## INSTRUCTIONS FOR THE TASK
Print exactly what the entries say, line by line, from the first line down to the one with "You are a computer-use agent. The image", inclusive.

Collected data entries
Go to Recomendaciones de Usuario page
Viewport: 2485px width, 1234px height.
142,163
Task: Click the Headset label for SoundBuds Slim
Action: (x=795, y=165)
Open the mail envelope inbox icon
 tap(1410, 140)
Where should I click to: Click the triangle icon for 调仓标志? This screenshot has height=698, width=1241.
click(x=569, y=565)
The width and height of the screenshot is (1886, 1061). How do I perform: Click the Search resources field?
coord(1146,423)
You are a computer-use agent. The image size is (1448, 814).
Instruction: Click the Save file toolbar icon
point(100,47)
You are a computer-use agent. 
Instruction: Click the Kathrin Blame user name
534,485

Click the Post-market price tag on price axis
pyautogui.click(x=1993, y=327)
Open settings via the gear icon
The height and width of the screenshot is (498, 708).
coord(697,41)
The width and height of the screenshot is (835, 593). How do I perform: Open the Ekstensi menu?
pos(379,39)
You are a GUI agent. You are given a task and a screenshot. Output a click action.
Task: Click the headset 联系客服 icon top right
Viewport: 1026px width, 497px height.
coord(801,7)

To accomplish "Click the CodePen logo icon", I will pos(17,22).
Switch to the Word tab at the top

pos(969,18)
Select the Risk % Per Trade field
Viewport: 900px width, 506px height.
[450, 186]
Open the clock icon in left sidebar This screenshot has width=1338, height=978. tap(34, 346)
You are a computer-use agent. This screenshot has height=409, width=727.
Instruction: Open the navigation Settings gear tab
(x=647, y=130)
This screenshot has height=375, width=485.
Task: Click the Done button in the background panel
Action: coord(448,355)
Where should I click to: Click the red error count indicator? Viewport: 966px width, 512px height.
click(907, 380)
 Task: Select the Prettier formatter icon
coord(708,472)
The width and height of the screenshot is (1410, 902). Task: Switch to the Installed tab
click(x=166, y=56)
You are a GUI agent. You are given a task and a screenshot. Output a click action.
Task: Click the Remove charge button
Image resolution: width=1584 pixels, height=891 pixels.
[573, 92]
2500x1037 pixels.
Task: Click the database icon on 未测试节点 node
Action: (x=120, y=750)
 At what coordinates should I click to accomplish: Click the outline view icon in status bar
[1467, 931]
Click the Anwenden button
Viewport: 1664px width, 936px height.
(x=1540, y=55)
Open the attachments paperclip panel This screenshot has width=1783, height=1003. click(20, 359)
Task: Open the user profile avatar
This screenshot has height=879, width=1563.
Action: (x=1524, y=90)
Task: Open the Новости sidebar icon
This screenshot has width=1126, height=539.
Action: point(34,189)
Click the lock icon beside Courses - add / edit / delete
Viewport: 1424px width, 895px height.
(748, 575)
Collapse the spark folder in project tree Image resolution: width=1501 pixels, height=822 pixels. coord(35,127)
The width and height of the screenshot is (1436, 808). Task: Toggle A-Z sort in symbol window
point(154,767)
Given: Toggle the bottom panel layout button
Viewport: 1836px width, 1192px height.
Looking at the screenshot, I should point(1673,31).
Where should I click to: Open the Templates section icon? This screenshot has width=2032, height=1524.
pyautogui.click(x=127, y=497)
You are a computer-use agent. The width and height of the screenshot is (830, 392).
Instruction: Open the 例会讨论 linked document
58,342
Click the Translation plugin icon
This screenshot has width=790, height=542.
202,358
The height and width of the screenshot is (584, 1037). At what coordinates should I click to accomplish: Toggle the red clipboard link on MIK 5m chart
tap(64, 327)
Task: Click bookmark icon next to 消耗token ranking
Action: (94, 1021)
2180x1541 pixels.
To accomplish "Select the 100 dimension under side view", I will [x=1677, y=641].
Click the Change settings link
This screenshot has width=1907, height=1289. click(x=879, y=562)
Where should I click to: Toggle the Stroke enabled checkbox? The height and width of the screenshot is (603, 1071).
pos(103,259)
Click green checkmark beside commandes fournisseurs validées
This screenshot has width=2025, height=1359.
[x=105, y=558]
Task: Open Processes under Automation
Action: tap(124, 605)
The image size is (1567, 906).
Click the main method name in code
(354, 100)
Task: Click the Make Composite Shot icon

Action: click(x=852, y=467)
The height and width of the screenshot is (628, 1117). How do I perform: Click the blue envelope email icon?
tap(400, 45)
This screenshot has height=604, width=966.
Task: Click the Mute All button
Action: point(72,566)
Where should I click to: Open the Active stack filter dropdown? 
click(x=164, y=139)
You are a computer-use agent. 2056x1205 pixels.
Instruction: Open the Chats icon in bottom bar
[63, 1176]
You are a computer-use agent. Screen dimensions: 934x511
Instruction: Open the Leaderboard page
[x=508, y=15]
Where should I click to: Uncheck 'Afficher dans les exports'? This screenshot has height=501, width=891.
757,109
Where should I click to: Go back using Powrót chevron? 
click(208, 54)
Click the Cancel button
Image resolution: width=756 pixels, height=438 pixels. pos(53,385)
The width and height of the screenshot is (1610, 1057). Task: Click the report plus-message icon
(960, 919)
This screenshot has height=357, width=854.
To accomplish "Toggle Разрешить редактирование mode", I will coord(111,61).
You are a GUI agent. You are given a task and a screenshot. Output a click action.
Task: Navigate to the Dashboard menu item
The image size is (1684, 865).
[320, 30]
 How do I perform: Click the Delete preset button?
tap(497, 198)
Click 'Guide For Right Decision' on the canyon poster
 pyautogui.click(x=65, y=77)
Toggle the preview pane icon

## SOLVED EXERCISE
Go to Recomendaciones de Usuario page
Viewport: 2485px width, 1234px height.
142,163
Task: Click the Headset label for SoundBuds Slim
Action: (x=795, y=165)
Open the mail envelope inbox icon
 tap(1410, 140)
Where should I click to: Click the triangle icon for 调仓标志? This screenshot has height=698, width=1241.
click(x=569, y=565)
The width and height of the screenshot is (1886, 1061). How do I perform: Click the Search resources field?
coord(1146,423)
You are a computer-use agent. The image size is (1448, 814).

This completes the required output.